TASK A
Translate this sentence from the job posting into Spanish: "Location options include Cambridge, MA; Waltham, MA; Rockville, MD; and San Francisco, CA."
TASK B
Copy the job posting between "Role Summary" and "San Francisco, CA.", inclusive, swapping "observability" for "monitoring".

SOURCE PASSAGE
━━━━━━━━━━

Role Summary
Senior Compute Platform Engineer is a technical contributor responsible for designing and operating a hybrid on-prem/cloud compute platform that enables interactive development, large-scale batch processing, and observability across the application and analysis lifecycle. The role emphasizes building toolchains and workflows, CI/CD-driven deployments, and robust platform abstractions, while mentoring junior team members and ensuring code quality and documentation. Location options include Cambridge, MA; Waltham, MA; Rockville, MD; and San Francisco, CA.
Responsibilities
- Designs, builds, and operates tools, services, workflows, etc that deliver high value through the solution to key business problems
- Responsible for development of key components of a hybrid on-prem/cloud compute platform for both interactive and scalable batch computing and establishing of processes and workflows to transition existing HPC users and teams to this platform
- Responsible for code-driven environment, applications, and container/image builds as well as CI/CD driven application deployments
- Consult science users on application scalability to PBs of data by having a deep understanding of software engineering, algorithms, and underlying hardware infrastructure and their impact on performance
- Confidently optimizes design and execution of complex solutions within large-scale distributed computing environments
- Produces well-engineered software, including appropriate automated test suites, technical documentation, and operational strategy
- Ensure consistent application of platform abstractions to ensure quality and consistency with respect to logging and lineage
- Fully versed in coding best practices and ways of working, and participates in code reviews and partnering to improve the teamβs standards
- Adhere to QMS framework and CI/CD best practices and helps to guide improvements to them that improve ways of working
- Provide leadership to team members to help others get the job done right
Qualifications
- Required: Bachelor's degree in data engineering, Computer Science, Software Engineering or related discipline
- Required: 6+ years of professional experience
- Required: Experience with Python
- Required: Experience with Cloud
- Required: Experience with High Performance Compute (HPC)

━━━━━━━━━━

SOURCE MATERIAL
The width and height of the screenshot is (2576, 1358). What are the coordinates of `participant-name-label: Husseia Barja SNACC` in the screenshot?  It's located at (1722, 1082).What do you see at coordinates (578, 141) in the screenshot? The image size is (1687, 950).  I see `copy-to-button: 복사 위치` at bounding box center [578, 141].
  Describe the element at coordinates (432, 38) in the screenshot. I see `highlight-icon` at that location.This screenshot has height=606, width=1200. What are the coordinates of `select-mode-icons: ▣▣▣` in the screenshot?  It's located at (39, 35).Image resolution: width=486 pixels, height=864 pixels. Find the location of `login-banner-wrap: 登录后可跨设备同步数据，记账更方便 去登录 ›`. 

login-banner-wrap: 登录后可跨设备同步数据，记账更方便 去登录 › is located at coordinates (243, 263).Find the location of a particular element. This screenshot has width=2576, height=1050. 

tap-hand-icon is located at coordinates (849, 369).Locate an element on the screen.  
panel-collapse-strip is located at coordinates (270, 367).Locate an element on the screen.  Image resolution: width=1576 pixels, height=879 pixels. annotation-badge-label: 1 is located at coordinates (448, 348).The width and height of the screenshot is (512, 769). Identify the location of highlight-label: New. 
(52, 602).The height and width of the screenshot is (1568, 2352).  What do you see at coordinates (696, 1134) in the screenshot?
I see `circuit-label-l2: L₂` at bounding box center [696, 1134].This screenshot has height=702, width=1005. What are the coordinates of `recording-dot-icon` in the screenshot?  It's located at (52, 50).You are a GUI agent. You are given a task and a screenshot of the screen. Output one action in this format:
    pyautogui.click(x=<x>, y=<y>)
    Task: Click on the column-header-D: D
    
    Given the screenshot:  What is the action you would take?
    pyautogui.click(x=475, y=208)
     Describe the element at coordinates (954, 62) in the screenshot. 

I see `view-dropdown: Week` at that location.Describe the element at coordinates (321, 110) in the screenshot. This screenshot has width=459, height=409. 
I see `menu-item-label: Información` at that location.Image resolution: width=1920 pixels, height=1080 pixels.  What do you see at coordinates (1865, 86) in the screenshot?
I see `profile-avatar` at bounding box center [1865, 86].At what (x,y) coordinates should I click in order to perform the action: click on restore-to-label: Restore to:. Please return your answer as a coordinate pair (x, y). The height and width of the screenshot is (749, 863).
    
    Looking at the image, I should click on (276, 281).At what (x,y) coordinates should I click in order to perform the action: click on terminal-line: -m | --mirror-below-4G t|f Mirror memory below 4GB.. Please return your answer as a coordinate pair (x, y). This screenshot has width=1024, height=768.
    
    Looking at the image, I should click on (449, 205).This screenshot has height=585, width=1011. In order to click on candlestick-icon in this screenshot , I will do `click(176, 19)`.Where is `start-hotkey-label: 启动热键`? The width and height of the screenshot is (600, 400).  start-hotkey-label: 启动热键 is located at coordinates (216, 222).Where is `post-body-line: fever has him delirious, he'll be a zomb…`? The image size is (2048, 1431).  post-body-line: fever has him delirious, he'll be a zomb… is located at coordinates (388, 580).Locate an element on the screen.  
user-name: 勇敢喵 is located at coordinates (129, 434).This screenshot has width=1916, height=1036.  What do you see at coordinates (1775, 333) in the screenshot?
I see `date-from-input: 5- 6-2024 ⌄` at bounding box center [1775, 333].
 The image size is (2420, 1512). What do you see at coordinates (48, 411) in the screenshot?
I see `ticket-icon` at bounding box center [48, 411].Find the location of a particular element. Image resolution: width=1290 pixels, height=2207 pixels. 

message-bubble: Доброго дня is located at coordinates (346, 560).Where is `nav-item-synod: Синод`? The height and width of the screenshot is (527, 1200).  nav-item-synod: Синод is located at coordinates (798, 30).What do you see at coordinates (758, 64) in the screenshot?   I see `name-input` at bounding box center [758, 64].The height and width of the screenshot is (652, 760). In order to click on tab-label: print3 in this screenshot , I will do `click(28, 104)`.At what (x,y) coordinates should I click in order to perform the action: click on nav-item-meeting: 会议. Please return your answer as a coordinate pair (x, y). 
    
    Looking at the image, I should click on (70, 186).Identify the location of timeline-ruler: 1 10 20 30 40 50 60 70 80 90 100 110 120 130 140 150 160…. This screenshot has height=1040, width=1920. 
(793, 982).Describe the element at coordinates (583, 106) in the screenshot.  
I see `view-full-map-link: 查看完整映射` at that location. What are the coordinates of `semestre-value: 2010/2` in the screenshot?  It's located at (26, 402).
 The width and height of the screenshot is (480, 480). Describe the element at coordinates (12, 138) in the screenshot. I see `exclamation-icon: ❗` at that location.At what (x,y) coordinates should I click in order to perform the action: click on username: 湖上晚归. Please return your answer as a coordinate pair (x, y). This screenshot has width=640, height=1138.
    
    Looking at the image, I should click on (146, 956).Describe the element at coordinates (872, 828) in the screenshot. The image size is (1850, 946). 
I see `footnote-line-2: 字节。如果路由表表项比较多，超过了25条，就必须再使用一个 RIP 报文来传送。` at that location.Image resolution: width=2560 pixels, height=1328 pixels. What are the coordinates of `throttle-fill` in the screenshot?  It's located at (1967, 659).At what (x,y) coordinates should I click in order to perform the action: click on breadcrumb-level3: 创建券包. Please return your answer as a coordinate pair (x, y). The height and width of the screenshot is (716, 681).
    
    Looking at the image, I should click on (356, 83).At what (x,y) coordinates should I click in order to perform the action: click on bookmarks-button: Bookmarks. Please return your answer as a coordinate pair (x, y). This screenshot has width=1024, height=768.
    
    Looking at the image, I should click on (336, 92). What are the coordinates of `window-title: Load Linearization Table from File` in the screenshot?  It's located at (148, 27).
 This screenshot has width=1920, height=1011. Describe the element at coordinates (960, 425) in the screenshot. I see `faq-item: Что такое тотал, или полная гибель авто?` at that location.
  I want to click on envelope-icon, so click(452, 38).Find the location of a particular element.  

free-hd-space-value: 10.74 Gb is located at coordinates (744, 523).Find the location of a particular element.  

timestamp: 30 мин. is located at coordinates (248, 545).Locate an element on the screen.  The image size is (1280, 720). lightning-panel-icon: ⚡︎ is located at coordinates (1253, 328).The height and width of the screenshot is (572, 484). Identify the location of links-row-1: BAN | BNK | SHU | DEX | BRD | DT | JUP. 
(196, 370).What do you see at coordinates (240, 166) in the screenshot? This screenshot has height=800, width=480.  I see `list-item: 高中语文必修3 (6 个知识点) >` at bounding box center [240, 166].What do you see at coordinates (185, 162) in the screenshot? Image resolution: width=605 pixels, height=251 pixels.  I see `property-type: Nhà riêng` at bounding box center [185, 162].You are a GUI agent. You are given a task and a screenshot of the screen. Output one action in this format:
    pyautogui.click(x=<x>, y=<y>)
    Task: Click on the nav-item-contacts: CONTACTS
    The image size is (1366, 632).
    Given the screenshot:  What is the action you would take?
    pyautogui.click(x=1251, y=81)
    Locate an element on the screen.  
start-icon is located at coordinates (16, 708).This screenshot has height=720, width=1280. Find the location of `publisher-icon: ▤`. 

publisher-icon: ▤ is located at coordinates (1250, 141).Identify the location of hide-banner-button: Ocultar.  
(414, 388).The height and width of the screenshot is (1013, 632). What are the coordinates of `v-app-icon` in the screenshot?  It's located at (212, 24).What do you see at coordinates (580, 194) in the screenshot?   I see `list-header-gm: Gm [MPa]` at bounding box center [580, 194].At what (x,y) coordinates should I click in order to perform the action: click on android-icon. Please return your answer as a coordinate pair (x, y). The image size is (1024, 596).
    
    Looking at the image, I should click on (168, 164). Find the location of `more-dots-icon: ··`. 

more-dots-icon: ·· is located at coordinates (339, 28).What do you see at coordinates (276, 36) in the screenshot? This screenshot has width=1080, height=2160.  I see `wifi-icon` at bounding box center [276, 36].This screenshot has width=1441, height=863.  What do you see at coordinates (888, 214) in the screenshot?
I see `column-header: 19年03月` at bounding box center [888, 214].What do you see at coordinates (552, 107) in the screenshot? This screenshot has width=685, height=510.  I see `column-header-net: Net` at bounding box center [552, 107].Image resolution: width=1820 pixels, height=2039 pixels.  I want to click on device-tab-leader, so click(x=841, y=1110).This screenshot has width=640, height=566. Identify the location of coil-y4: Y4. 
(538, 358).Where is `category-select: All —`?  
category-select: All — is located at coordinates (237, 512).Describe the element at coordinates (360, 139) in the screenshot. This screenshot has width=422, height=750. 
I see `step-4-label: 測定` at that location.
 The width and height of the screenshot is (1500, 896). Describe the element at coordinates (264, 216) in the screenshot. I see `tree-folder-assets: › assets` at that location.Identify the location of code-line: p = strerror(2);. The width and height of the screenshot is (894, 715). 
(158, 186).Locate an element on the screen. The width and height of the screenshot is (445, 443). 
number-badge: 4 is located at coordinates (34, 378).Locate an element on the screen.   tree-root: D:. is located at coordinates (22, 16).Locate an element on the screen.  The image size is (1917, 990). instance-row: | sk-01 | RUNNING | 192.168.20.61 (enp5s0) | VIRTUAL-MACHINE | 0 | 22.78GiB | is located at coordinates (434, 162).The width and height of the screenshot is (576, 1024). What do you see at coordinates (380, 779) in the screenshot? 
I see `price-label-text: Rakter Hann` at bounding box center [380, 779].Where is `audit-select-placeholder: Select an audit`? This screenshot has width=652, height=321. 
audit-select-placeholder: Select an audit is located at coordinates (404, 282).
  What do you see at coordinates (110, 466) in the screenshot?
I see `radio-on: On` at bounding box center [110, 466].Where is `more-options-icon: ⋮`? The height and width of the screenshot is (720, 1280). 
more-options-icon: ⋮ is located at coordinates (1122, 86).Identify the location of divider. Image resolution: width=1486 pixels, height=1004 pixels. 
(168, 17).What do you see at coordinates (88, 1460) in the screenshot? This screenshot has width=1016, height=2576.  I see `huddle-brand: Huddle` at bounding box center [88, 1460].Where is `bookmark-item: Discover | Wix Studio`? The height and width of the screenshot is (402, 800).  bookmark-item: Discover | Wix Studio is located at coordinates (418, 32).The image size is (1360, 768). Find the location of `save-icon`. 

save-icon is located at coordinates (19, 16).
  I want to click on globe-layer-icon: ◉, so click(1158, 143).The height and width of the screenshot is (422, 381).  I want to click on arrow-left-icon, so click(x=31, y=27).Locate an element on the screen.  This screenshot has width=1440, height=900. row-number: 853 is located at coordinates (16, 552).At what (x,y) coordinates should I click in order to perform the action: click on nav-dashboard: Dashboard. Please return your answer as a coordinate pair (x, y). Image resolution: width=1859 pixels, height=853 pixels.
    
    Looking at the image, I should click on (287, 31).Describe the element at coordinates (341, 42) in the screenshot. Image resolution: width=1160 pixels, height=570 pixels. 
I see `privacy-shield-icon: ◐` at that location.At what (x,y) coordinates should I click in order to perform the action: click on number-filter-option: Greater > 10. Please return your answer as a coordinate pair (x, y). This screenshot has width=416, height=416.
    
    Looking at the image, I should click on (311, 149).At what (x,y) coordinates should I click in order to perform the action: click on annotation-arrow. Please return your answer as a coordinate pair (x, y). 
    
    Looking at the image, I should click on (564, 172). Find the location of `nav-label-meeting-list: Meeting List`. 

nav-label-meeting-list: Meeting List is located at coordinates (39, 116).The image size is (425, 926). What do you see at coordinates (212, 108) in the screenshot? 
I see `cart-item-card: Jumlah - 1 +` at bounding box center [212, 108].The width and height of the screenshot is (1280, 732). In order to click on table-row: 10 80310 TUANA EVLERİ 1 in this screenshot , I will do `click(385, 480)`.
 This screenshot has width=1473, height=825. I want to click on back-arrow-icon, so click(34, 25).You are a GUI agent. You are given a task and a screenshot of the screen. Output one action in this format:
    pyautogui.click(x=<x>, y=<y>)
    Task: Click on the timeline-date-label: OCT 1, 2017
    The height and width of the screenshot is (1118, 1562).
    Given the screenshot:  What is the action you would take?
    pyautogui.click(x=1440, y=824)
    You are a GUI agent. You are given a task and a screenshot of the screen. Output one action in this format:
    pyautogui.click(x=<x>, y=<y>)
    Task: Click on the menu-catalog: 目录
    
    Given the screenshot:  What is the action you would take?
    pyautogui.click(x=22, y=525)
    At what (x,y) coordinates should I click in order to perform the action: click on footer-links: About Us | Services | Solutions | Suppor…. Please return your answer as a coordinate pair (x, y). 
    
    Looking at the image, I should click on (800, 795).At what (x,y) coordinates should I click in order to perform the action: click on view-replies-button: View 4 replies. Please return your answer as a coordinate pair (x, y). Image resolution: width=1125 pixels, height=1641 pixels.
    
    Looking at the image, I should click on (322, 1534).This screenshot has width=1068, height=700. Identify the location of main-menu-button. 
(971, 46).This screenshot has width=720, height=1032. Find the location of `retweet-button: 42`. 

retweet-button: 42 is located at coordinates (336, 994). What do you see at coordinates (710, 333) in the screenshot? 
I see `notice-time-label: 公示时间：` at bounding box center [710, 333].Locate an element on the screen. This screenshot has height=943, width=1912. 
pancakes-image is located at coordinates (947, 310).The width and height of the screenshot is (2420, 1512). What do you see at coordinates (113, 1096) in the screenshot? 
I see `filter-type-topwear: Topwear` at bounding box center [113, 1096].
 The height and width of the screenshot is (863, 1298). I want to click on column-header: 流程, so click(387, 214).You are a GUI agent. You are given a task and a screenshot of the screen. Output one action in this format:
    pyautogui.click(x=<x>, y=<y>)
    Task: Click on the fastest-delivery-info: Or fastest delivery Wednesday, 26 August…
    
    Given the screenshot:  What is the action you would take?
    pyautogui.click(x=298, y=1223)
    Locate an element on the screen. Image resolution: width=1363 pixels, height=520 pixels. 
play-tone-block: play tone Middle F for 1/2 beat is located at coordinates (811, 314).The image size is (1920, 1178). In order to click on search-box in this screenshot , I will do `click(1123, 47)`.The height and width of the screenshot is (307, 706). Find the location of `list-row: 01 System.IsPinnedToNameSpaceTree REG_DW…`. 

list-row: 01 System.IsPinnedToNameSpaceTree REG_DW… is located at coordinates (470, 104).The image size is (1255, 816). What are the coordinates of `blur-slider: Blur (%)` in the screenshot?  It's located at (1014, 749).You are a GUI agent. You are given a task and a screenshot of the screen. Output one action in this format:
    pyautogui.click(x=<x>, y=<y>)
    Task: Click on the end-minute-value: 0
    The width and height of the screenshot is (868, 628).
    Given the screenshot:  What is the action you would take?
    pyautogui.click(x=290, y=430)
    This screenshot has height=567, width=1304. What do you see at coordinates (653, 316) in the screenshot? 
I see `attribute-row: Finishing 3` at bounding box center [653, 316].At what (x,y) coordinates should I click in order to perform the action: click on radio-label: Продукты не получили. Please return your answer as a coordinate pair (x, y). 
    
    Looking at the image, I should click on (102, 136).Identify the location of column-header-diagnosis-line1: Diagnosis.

━━━━━━━━━━

RESULT A
Las opciones de ubicación incluyen Cambridge, MA; Waltham, MA; Rockville, MD; y San Francisco, CA.

RESULT B
Role Summary
Senior Compute Platform Engineer is a technical contributor responsible for designing and operating a hybrid on-prem/cloud compute platform that enables interactive development, large-scale batch processing, and monitoring across the application and analysis lifecycle. The role emphasizes building toolchains and workflows, CI/CD-driven deployments, and robust platform abstractions, while mentoring junior team members and ensuring code quality and documentation. Location options include Cambridge, MA; Waltham, MA; Rockville, MD; and San Francisco, CA.